Output the lines below from the one containing "Open cash details via chevron after 元" through the end of the listing, inclusive, exactly as they appear, and nothing further.

## THE DATA
#####

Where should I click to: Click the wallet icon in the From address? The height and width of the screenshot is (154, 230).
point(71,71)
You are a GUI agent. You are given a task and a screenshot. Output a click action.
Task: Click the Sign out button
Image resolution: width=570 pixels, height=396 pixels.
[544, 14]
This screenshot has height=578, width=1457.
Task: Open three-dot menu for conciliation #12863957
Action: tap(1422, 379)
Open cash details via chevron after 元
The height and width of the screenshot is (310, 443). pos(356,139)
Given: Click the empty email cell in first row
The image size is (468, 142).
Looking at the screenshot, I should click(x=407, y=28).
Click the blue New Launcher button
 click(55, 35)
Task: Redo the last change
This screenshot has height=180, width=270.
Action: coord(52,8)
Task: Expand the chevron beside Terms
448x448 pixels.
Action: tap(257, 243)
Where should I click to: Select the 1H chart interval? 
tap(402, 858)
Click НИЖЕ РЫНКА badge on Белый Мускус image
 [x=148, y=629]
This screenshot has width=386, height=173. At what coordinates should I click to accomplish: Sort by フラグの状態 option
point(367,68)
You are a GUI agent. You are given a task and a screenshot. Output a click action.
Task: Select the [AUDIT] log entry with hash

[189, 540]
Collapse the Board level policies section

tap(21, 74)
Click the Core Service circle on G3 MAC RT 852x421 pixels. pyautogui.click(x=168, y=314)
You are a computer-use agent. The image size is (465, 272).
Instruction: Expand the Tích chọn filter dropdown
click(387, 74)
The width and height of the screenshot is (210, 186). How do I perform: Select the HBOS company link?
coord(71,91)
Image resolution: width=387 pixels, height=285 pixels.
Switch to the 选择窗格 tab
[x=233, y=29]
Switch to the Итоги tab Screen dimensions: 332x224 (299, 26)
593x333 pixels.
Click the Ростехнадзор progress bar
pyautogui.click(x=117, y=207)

#####

## WRITTEN RESPONSE
Open cash details via chevron after 元
The height and width of the screenshot is (310, 443). pos(356,139)
Given: Click the empty email cell in first row
The image size is (468, 142).
Looking at the screenshot, I should click(x=407, y=28).
Click the blue New Launcher button
 click(55, 35)
Task: Redo the last change
This screenshot has height=180, width=270.
Action: coord(52,8)
Task: Expand the chevron beside Terms
448x448 pixels.
Action: tap(257, 243)
Where should I click to: Select the 1H chart interval? 
tap(402, 858)
Click НИЖЕ РЫНКА badge on Белый Мускус image
 [x=148, y=629]
This screenshot has width=386, height=173. At what coordinates should I click to accomplish: Sort by フラグの状態 option
point(367,68)
You are a GUI agent. You are given a task and a screenshot. Output a click action.
Task: Select the [AUDIT] log entry with hash

[189, 540]
Collapse the Board level policies section

tap(21, 74)
Click the Core Service circle on G3 MAC RT 852x421 pixels. pyautogui.click(x=168, y=314)
You are a computer-use agent. The image size is (465, 272).
Instruction: Expand the Tích chọn filter dropdown
click(387, 74)
The width and height of the screenshot is (210, 186). How do I perform: Select the HBOS company link?
coord(71,91)
Image resolution: width=387 pixels, height=285 pixels.
Switch to the 选择窗格 tab
[x=233, y=29]
Switch to the Итоги tab Screen dimensions: 332x224 (299, 26)
593x333 pixels.
Click the Ростехнадзор progress bar
pyautogui.click(x=117, y=207)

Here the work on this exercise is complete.